• _Task details_
Rewrite the rows from the line containing "Read the full" through the last row, inclusive, changing "Close" to "Dismiss" and leaving everything else as it is.
>> START Dataset extract
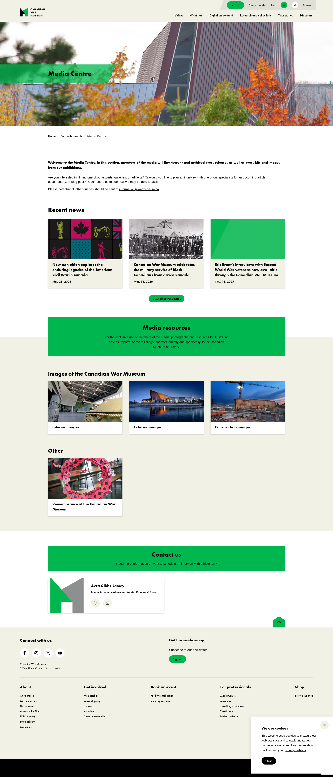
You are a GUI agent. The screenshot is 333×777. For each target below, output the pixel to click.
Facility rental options (162, 695)
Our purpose (27, 695)
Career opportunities (95, 716)
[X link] (48, 653)
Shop (273, 5)
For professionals (235, 686)
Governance (27, 706)
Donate (88, 706)
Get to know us (28, 701)
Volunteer (89, 711)
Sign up (177, 659)
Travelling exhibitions (232, 706)
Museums (225, 701)
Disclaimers (98, 768)
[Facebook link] (24, 653)
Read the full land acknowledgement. (140, 752)
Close (268, 761)
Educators (306, 15)
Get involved (95, 686)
>> END Dataset extract
• _Result of this exercise_
Read the full land acknowledgement. (140, 752)
Dismiss (268, 761)
Educators (306, 15)
Get involved (95, 686)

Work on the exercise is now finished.